PAD_IDX = en_tokenizer.token_to_id("[PAD]")
SOS_IDX = en_tokenizer.token_to_id("[SOS]")
EOS_IDX = en_tokenizer.token_to_id("[EOS]")

def translate(sentence, model, max_len=64):
    model.eval()
    tokens = [SOS_IDX] + en_tokenizer.encode(sentence).ids + [EOS_IDX]
    src = torch.tensor(tokens).unsqueeze(0).to(device)
    src_mask = (src != PAD_IDX).unsqueeze(1).unsqueeze(2)

    trg_indexes = [SOS_IDX]
    for _ in range(max_len):
        trg_tensor = torch.tensor(trg_indexes).unsqueeze(0).to(device)
        trg_mask = torch.tril(
            torch.ones((1, 1, len(trg_indexes), len(trg_indexes)), device=device)
        ).bool()
        with torch.no_grad():
            output = model(src, trg_tensor, src_mask, trg_mask)
        pred_token = output.argmax(2)[:, -1].item()
        trg_indexes.append(pred_token)
        if pred_token == EOS_IDX:
            break

    return galo_tokenizer.decode(trg_indexes)
```

## Intended Use

- **Primary use:** Research and experimentation in low-resource neural machine translation for the Galo language.
- **Secondary use:** Supporting language documentation and digital preservation efforts for the Galo community.
- **Not intended for:** Production-grade translation systems, legal or medical translation, or any high-stakes application where translation accuracy is critical.

## Limitations

- **Small training corpus:** The model is trained on only ~7,700 sentence pairs from a single domain (Bible text), which limits its vocabulary coverage and generalization to other domains.
- **Repetitive outputs:** Due to the low-resource setting and small model size, the decoder occasionally produces repetitive n-grams — a well-known issue in autoregressive NMT.
- **Single domain:** Performance on out-of-domain text (news, conversational, technical) is expected to be significantly lower than the reported metrics.
- **No beam search:** The current inference uses greedy decoding.
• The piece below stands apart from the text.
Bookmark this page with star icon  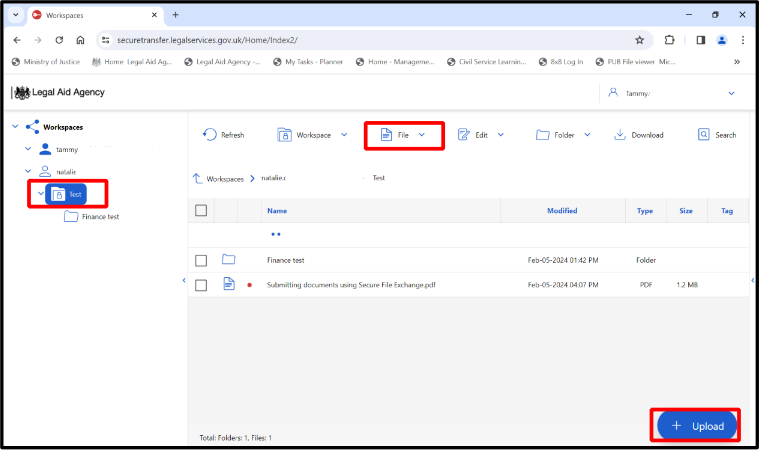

Beam search or sampling strategies may improve output quality.
- **No back-translation or data augmentation:** The model was trained on parallel data only, without synthetic data augmentation techniques.

## Ethical Considerations

- The training data is derived from publicly available Bible translations. Care should be taken when using the model in culturally sensitive contexts.
- Galo is a language spoken by an indigenous community. Any deployment or public-facing use of this model should involve community consultation and respect for indigenous language rights.
- This model should not be used to generate content that misrepresents the Galo language or culture.

## Training Loss Curve

The model trained for 30 epochs with the following loss progression:

| Epoch | Loss | Epoch | Loss | Epoch | Loss |
|---|---|---|---|---|---|
| 1 | 7.0211 | 11 | 5.3566 | 21 | 4.8699 |
| 2 | 6.3616 | 12 | 5.2930 | 22 | 4.8339 |
| 3 | 6.1726 | 13 | 5.2337 | 23 | 4.7986 |
| 4 | 6.0124 | 14 | 5.1815 | 24 | 4.7632 |
| 5 | 5.8844 | 15 | 5.1299 | 25 | 4.7345 |
| 6 | 5.7708 | 16 | 5.0777 | 26 | 4.7034 |
| 7 | 5.6739 | 17 | 5.0343 | 27 | 4.6699 |
| 8 | 5.5823 | 18 | 4.9872 | 28 | 4.6412 |
| 9 | 5.5018 | 19 | 4.9482 | 29 | 4.6122 |
| 10 | 5.4271 | 20 | 4.9081 | 30 | 4.5867 |

## Model Files

```
GaloNMT/
├── config.json            # Model architecture configuration
├── model.pt               # Trained model weights (~34.7 MB)
├── en_tokenizer.json      # English BPE tokenizer
├── galo_tokenizer.json    # Galo BPE tokenizer
└── README.md              # This model card
```

## Citation

If you use this model in your research, please cite:

```bibtex
@misc{galonmt2026,
  title        = {GaloNMT: Neural Machine Translation for Galo to English},
  author       = {Jurist Dupit},
  year         = {2026},
  howpublished = {\url{https://huggingface.co/GaloNMT}},
  note         = {Vanilla Transformer trained on the Galo Bible Parallel Corpus},
  institute = {Rajiv Gandhi University Rono Hills Doimukh}
}
```

## Acknowledgements

This work contributes to the digital preservation and computational linguistic support for the **Galo ** language. We thank the Galo-speaking community for the linguistic resources that made this project possible.